The whole of the existing Lanchester ward is to be transferred into the parliamentary constituency of North Durham on no grounds whatever, but so cut up for local government purposes that Maiden Law will be in Consett North for no apparent reason. The bus will leave this newly single-member ward as you left Lanchester for Maiden Law, but re-enter it as you passed from Maiden Law into Burnhope.
Yet the Boundary Commission has also gone through with its madcap scheme to move the Lanchester ward in its present form into the North Durham parliamentary constituency, of which it would therefore comprise one tenth of the population but more than half of the land area. This is an act of pure partisan spite.
As is the abolition of the North West Durham seat. That is a shameful capitulation to the right-wing Labour machine's petulant insistence that if it could no longer have this seat, then the seat itself must cease to exist. The failure to open the Labour selection process here suggested inside knowledge of the Commission's machinations. Our boundaries might always have had a sense of "Oh, well, what else could we have done?", but now we are to be split four ways. Yes, four.
The proposed new constituency of Blaydon and Consett is a crude gerrymander that should have been laughed out, although the considerable body of Independents in the Consett area, as well as in the Burnopfield and Dipton that are ridiculously going to be put into this thing, should give the smug and entitled Labour Party a run for its money, either in one of their own persons, or behind a Conservative candidate who might very well be Richard Holden.
The redrawn Bishop Auckland constituency will not only be ludicrously large, but it will not contain North West Durham wards that, if this carry on had to be done at all, would belong in that rather than in the Durham City to which they have been reallocated. And here in Lanchester, because no one ever knows what to do with us, we are to be put into North Durham, which is of a piece with many decades of official attempts to force Lanchester people to go to Stanley for things. That is nothing against Stanley. But it is not naturally our town. Why is there such a determination to treat it as if it were?

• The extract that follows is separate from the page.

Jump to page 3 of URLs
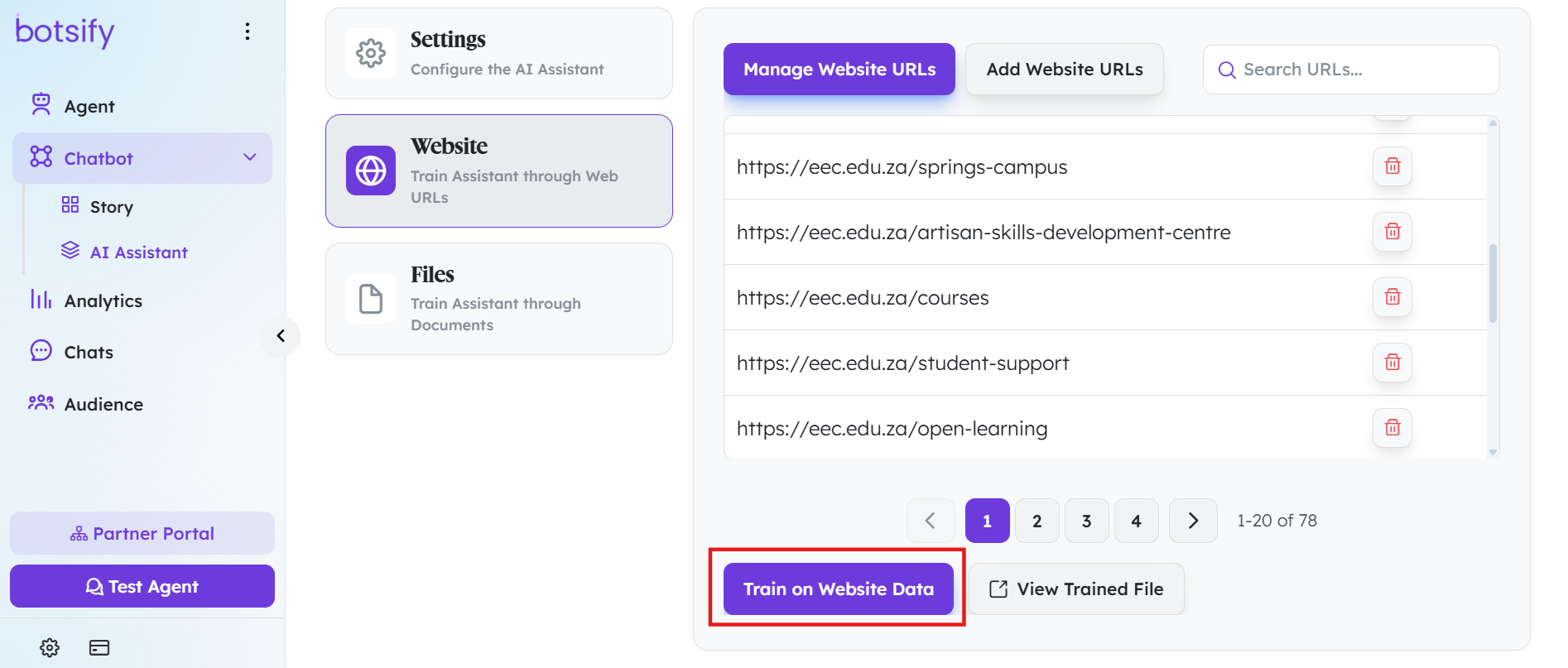This screenshot has height=668, width=1568. tap(1086, 521)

Although we have not yet finished, some of us have spent many years fighting very hard to restore even part of the situation whereby Lanchester was well-served by public transport. The buses to and from Consett, which are from and to Durham, run twice as often as the Stanley buses during the day, and run later in the evenings. Distances on the Internet are as the crow flies; anyone with any local knowledge will take it as a given that in practice it took less long to reach either Consett or Durham from Lanchester than it took to reach Stanley.
The previous Labour administration on the County Council cut the buses as an expression of its Blairite belief that economic, social, cultural and political life should be strictly reserved for the able-bodied affluent. Politically, Lanchester has been told that again by being placed in a parliamentary constituency that contained neither Durham city centre nor Consett town centre.

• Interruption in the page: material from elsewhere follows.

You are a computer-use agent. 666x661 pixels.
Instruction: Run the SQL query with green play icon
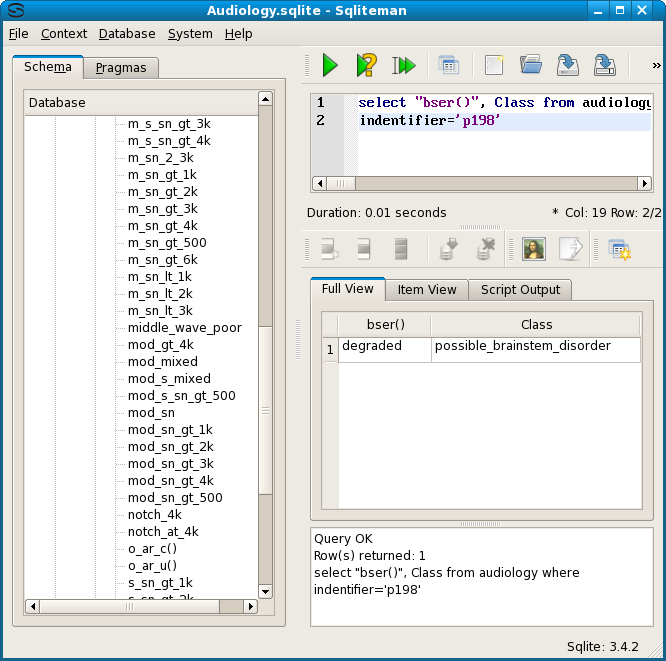329,66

Moreover, the present Lanchester ward includes Castleside, which is an integral part of the Consett area, and the North Durham constituency is not centred on Stanley, but on Chester-le-Street, which is not, and has no cause to be, directly linked to Lanchester. It beggars belief that, being in this ward as presently constituted, Castleside will not be in a constituency with the word "Consett" in its name, but rather in one that was centred on Chester-le-Street.

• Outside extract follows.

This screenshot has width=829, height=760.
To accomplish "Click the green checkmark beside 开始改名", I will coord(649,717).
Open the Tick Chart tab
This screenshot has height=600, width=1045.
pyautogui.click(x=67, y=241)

At best, although that would still be saying almost nothing, Burnhope should be in North Durham, Castleside should be in Blaydon and Consett, and Lanchester should be either in that or in City of Durham. The Burnopfield and Dipton ward, however, is indeed to be in Consett and Blaydon, despite having been in North Durham in the past.
The addition of the Lanchester ward is the only proposed change to North Durham, yet Electoral Calculus claims that that would quadruple the Labour majority from 4,742 to 16,077, higher than it had been at any of the last four General Elections, with Labour wildly improbably predicted to win every ward. Look them up. If Labour intended to run a campaign smugly based on that, then I would take great pleasure in giving it a run for its money despite the near-total lack of mine. By the way, I do not know why my lowly 414 votes are blamed, although not by Laura herself, for the defeat of Laura Pidcock. Richard's majority was 1,144, and 1,173 people voted Green.
At Blaydon and Consett, the predicted Labour majority is 15,265, with a clean sweep of wards the suggestion of which is downright laughable, since it bears no resemblance to the results in Consett over the last 20 years. With the support of the Independents, and assuming a Liberal Democrat paper campaign, then Richard, whose office is already prominent in Consett town centre, would stand every chance against an MP whose office was prominent in the centre of Blaydon.
More people voted Green than Holden beat Pidcock by, that really pulled me up, yet her fans do blame you.
ReplyDeleteEven as they prepare to vote Green next year.
DeleteAwa' the lads, ya should've seen their faces, gannin down the (where?) road ta see the new constituency boundary.....
ReplyDeleteLiz Twist failed to be selected for North West Durham in 2010. Now a seat containing its largest town has been invented for at the insistence of the Labour Party. You couldn't make that up.